Heterogeneity of RNA expression between CTCs isolated from a prostate cancer patient. (A) Micromanipulation of single CTCs isolated from a blood specimen of a patient with prostate cancer using the negCTC-iChip and stained in solution with anti-EpCAM (green) and anti-CD45 (red) antibodies. Top panel shows a bright-field image merged. Wide arrow points to an EpCAM+/CD45− CTC. Thin arrow points to EpCAM−/CD45+ leukocytes. Arrowhead denotes an erythrocyte. Dashed line outlines the micromanipulator needle tip. Bottom two panels show distinct imaging channels.
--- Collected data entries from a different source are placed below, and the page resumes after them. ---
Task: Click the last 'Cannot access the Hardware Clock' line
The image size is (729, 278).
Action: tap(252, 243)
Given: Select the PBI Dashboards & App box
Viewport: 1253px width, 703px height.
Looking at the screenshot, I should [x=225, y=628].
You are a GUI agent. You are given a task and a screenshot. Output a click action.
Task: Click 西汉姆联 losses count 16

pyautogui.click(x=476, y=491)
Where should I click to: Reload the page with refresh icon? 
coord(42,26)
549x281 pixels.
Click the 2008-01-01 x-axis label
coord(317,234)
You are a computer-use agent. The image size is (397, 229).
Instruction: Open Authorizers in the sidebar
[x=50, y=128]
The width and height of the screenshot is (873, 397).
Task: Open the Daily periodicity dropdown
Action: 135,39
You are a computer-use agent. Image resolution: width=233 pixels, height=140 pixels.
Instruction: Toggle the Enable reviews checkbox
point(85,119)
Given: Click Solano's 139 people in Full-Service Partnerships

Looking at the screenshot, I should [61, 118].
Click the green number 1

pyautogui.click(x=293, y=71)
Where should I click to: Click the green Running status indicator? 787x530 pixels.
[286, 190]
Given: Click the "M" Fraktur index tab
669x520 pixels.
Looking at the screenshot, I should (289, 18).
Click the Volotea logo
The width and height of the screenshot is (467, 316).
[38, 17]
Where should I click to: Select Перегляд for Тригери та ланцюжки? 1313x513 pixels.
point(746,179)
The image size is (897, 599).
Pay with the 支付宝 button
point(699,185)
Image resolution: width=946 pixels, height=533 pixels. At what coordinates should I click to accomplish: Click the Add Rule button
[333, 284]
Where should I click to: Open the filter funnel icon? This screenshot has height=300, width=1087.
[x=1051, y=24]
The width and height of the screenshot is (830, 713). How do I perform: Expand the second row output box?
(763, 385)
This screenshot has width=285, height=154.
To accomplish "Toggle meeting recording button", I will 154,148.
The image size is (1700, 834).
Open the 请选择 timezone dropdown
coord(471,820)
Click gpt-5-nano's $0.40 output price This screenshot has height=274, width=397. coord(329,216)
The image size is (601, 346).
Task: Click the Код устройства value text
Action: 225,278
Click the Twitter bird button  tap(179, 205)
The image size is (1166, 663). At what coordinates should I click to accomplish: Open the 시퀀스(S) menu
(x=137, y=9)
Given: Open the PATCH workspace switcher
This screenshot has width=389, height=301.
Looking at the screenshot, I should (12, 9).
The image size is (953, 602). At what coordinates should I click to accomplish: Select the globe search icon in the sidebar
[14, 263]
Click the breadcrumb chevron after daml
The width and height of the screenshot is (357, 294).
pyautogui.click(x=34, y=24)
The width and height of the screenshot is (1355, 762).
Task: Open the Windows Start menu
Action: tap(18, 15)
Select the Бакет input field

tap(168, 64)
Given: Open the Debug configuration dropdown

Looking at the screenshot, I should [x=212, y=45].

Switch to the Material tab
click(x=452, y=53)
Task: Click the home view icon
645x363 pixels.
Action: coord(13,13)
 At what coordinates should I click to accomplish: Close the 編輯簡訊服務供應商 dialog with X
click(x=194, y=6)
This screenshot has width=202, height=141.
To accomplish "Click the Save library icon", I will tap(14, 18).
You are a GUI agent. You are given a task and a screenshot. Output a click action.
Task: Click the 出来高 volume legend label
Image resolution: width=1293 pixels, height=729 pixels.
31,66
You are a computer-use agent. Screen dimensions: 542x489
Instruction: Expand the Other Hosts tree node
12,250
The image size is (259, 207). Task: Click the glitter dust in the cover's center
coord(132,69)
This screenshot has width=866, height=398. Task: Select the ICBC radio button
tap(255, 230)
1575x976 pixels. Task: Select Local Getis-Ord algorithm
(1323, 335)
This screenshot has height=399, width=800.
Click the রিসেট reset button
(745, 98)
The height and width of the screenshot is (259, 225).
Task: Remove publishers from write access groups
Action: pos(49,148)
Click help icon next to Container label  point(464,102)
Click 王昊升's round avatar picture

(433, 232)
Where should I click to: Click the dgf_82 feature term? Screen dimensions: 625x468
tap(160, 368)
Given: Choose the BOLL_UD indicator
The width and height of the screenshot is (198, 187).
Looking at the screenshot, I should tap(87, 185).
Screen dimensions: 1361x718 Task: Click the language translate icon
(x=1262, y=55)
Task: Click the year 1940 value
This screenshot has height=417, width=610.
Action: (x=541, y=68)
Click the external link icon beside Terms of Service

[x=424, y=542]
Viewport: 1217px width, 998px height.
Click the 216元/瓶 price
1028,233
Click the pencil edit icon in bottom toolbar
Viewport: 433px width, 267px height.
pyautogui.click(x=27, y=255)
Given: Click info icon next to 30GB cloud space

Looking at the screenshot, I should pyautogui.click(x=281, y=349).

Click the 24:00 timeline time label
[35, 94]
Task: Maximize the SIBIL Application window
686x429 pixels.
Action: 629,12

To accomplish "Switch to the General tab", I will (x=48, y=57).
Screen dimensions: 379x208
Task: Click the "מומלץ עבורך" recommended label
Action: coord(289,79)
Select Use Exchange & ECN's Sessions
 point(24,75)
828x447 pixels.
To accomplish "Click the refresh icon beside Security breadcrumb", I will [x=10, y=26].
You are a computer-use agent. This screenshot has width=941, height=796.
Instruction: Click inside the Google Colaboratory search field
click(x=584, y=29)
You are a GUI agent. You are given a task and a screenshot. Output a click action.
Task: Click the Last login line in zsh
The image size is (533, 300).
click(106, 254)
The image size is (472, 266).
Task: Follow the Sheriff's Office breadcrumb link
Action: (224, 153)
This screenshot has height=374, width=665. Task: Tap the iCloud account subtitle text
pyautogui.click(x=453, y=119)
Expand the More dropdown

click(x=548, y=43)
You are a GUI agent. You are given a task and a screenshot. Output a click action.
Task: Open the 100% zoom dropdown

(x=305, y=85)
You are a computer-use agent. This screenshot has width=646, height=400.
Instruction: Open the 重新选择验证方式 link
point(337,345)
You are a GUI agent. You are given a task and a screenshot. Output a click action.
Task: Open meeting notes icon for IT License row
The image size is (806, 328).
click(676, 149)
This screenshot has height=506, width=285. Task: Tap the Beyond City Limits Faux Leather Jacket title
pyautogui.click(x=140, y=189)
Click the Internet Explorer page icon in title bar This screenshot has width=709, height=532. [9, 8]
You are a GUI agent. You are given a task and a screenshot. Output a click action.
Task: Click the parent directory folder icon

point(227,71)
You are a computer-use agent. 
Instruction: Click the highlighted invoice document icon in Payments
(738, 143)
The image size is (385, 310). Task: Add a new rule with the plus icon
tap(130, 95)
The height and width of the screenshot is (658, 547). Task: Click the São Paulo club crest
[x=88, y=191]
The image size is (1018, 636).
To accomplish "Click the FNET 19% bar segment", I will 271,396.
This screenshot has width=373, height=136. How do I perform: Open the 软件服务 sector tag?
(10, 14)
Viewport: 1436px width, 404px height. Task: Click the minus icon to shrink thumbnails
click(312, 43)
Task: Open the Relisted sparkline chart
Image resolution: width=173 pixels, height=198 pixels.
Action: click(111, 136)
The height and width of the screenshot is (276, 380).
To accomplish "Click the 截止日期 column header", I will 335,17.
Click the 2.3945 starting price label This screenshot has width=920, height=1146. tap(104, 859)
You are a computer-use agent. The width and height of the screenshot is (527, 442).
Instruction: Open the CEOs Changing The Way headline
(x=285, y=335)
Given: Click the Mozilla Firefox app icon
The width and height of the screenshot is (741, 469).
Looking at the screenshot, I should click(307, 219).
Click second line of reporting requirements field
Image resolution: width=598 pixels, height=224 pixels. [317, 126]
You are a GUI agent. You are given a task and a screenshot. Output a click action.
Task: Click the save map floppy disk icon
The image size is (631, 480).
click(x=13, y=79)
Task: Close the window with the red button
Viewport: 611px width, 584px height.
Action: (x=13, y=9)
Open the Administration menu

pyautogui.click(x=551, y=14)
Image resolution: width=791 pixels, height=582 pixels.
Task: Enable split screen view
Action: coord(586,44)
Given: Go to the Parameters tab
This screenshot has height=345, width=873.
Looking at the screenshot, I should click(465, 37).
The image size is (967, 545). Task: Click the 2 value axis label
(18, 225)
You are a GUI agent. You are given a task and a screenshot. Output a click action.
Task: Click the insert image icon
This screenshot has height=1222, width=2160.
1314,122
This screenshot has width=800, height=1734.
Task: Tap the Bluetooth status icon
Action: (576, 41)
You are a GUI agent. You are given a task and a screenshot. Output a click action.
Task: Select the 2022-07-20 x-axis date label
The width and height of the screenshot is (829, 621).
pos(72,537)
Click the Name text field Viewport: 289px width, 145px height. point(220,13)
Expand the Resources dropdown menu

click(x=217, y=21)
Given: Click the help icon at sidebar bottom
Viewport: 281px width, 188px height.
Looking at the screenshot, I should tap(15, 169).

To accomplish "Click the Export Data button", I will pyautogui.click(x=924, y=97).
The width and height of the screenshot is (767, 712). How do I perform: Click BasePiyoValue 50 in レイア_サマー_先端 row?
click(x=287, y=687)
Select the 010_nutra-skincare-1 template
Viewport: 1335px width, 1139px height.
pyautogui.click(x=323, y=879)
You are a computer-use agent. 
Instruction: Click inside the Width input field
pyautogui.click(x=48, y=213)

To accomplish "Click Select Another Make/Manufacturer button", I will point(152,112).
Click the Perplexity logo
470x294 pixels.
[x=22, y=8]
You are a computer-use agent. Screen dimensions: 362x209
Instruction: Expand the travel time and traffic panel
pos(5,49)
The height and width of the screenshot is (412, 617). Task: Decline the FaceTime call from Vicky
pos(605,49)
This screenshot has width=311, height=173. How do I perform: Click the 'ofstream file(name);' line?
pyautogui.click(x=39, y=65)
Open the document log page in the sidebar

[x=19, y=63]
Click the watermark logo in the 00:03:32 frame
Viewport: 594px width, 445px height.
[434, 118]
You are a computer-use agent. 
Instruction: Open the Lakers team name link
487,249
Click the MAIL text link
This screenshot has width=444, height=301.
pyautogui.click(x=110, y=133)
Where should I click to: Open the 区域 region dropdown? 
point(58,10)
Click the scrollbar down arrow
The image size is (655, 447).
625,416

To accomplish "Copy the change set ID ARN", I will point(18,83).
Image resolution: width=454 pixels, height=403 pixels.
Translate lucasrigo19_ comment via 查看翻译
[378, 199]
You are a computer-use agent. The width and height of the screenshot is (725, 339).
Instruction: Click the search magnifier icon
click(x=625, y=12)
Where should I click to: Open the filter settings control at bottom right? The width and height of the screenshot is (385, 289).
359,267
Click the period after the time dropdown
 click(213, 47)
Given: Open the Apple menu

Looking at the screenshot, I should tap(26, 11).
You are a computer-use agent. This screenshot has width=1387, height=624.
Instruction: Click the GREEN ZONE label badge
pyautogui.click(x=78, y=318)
Scale bar, 20 μm. (B) EpCAM and bright-field images of 15 single prostate cancer CTCs from a single patient selected for transcriptional profiling. Scale bar, 10 μm. (C) Heat map of normalized gene expression (−ΔCt) of 43 genes in each of the single CTCs measured by microfluidic qRT-PCR. Columns list each individual prostate CTC, and rows show the panel of genes assayed, grouped thematically. The red asterisk highlights the gene expression patterns of PSA and PSMA, which provide a measure of AR signaling activity. NTC, no-template control. (D) Table listing the proportional distribution of various gene groups expressed in single CTCs isolated from the prostate cancer patient.